Records shown =
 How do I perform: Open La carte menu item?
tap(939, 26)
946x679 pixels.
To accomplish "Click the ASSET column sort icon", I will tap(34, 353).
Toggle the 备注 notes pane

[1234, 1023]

==

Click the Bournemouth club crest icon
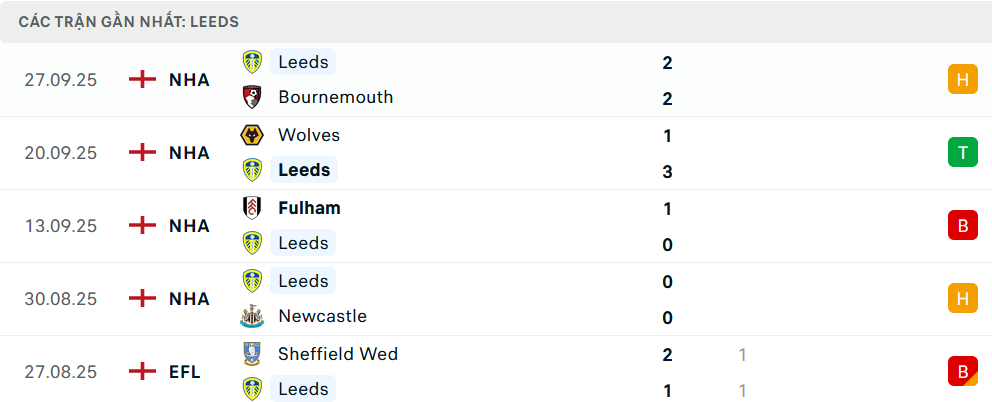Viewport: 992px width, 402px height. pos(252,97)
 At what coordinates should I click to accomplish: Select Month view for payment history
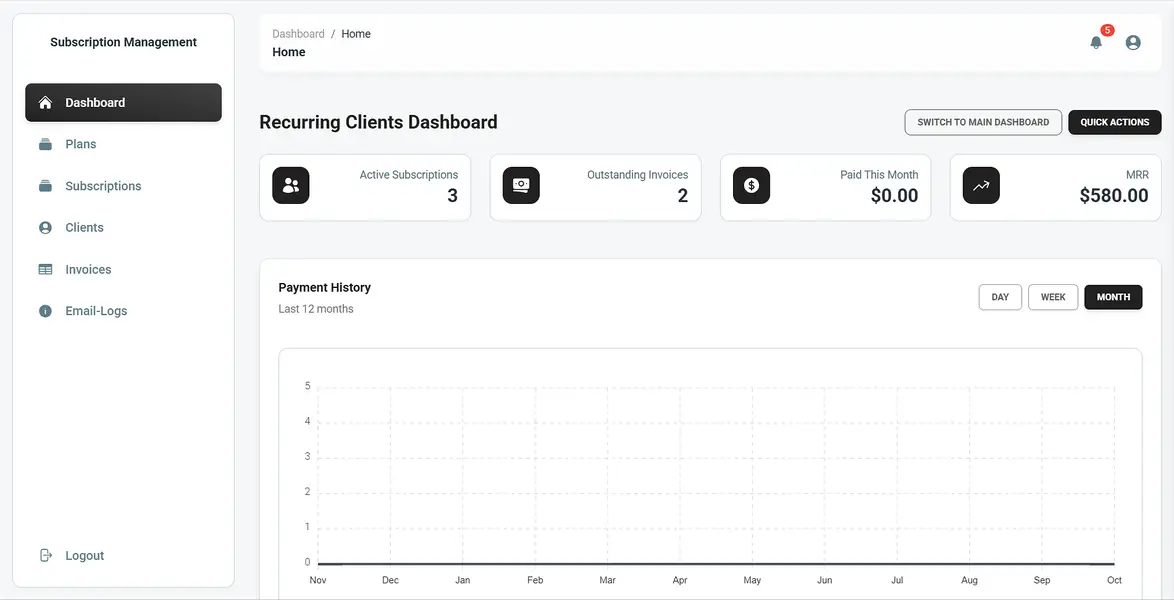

The task =
Check each line above for the word "accomplish" and copy the ones that have it.

Result below =
To accomplish "Click the ASSET column sort icon", I will tap(34, 353).
 At what coordinates should I click to accomplish: Select Month view for payment history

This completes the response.